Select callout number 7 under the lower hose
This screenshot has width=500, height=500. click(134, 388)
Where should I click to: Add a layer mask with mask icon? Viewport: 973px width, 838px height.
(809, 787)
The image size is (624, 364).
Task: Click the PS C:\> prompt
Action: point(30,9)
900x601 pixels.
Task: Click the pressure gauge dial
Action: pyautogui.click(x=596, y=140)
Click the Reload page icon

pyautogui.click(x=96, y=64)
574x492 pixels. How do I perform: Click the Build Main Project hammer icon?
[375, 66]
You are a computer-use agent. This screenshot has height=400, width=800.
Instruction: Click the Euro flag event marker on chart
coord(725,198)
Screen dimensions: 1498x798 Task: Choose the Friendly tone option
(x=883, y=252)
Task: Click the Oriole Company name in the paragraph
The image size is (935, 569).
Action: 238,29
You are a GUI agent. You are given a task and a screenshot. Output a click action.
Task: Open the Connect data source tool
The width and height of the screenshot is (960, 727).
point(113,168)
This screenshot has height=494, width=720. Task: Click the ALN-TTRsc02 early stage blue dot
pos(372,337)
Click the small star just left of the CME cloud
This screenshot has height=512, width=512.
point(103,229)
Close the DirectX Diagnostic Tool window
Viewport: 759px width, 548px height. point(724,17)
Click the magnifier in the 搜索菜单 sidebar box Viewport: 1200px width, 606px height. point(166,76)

| EXERCISE INSTRUCTIONS |
An exact repeat of the lines from the one containing "You are a computer-use" through the final line above, both included, is the whole answer.

| RESULT OF THE EXERCISE |
You are a computer-use agent. This screenshot has height=400, width=800.
Instruction: Click the Euro flag event marker on chart
coord(725,198)
Screen dimensions: 1498x798 Task: Choose the Friendly tone option
(x=883, y=252)
Task: Click the Oriole Company name in the paragraph
The image size is (935, 569).
Action: 238,29
You are a GUI agent. You are given a task and a screenshot. Output a click action.
Task: Open the Connect data source tool
The width and height of the screenshot is (960, 727).
point(113,168)
This screenshot has height=494, width=720. Task: Click the ALN-TTRsc02 early stage blue dot
pos(372,337)
Click the small star just left of the CME cloud
This screenshot has height=512, width=512.
point(103,229)
Close the DirectX Diagnostic Tool window
Viewport: 759px width, 548px height. point(724,17)
Click the magnifier in the 搜索菜单 sidebar box Viewport: 1200px width, 606px height. point(166,76)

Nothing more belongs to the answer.